South Australia Pokies Venues to Implement Facial Recognition Technology

South Australia pokie venues are hot on installing facial recognition technology to identify problem gamblers

Note acceptors on pokies are set to becoming more common in South Australia, only if venues implement facial recognition technology.

South Australian pokies venues are happy to provide machines that accept notes if facial recognition technology is employed, The Advertiser reported. This tech identifies problem gamblers playing pokies. Consequently, the venue removes them from playing as soon as the software identifies them.

Catherine Earl is the policy director for South Australia Council of Social Service (SACOSS). Earl is not happy about more pokies accepting notes. She calls it a step backwards since it makes it easier for problem gamblers to gamble.

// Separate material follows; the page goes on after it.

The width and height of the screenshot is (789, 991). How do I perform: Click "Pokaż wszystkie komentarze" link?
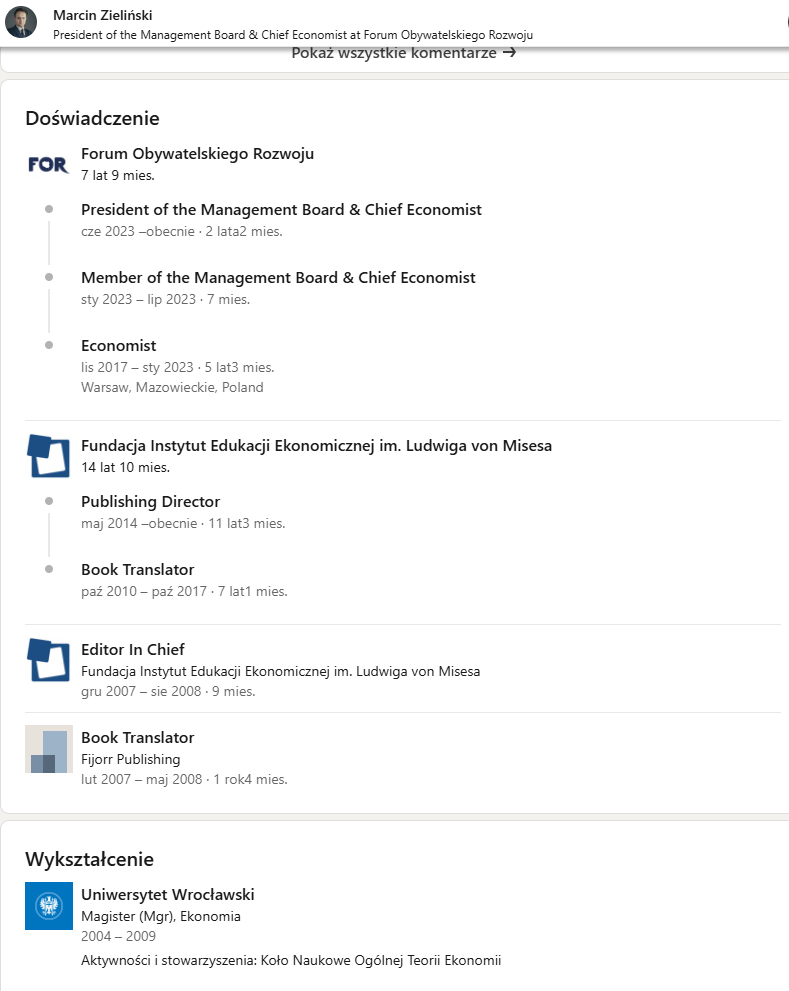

“SACOSS is concerned about the harm in the community that will result. Gambling is already responsible for significant harm in our communities, not just for individuals but whole families. This will just make it even easier for people to get into trouble.”

South Australians shouldn’t have any concerns about their privacy, according to Acting Attorney General Rob Lucas.

“Maintaining both the integrity of this data and the privacy of patrons has been a key consideration when determining the policy governing the use of facial recognition technology.”

Facial Recognition Isn’t Anything New

Facial recognition technology isn’t anything new because it has been around since the 1960s. U.S. intelligence agencies and the military pooled funding to create the first known facial recognition tech. The technology advanced quickly from the year 2012 thanks, in part, to developments in high-quality cameras.

The best software is extremely accurate. Facial recognition software outperformed all but the very best human experts in a 2017 study. The software measures dozens of facial attributes to create a template of a person’s face. This makes it possible to recognise the person from different angles, which is handy for catching those trying to evade the cameras.

New technology takes three-dimensional measurements so even photographs cannot fool it.

There are seven facial recognition technology firms to choose from. One, Vix Vizion, is based in Queensland. Swinburne University employs its tech to assist in identifying troublemakers on campus.

Venues Gearing Up To Install New Tech

Adelaide Casino has facial recognition technology with more venues set to follow. Others venues haven’t pulled the trigger yet because they are waiting for increased competition from providers.

Ian Horne is the state chief for the Australian Hotels Association. He is happy the software catches problem gamblers.

“We are very pleased that there are now seven providers out in the market, which creates a level of competition and makes them more price competitive. If the industry was going to enjoy the benefits of new technology including note acceptors, part of that was to also greatly enhance our capacity to identify problem gamblers with facial recognition.”

Tech Advancing at a Rapid Rate

Facial recognition technology has come on in leaps and bounds. US company RealNetworks developed a system to help count people wearing masks at the 2020 UEFA Super Cup.

Japanese multinational technology company NEC is at the forefront of this tech. It developed a system that still works even if a person wears a mask or face covering. The software identifies people in under a second yet it has a 99.9% accuracy rate.

A lack of privacy is the number one concern for people the technology targets. As a result, the local government is creating strict rules and regulations. There is no doubt guidelines will be ultra-strict and all data encrypted before storing.

People fearing for their privacy won’t have had their minds put at ease by the recent Huawei scandal. The Chinese tech firm patented technology that identifies people of Uighur origin.

Uighur people belong to a mostly Muslim ethnic group that mainly lives in the Xinjiang province. China has persecuted Uighurs for centuries, with thousands confined to forced-labour camps. China, obviously, denies such camps exist.

Huwaei altered its patent to remove the Chinese wording about detecting Uighur people. Furthermore, the United States banned Huwaei from trading with it in August 2018. This means Huwaei mobile phone users have limited access to certain apps, including those Google make.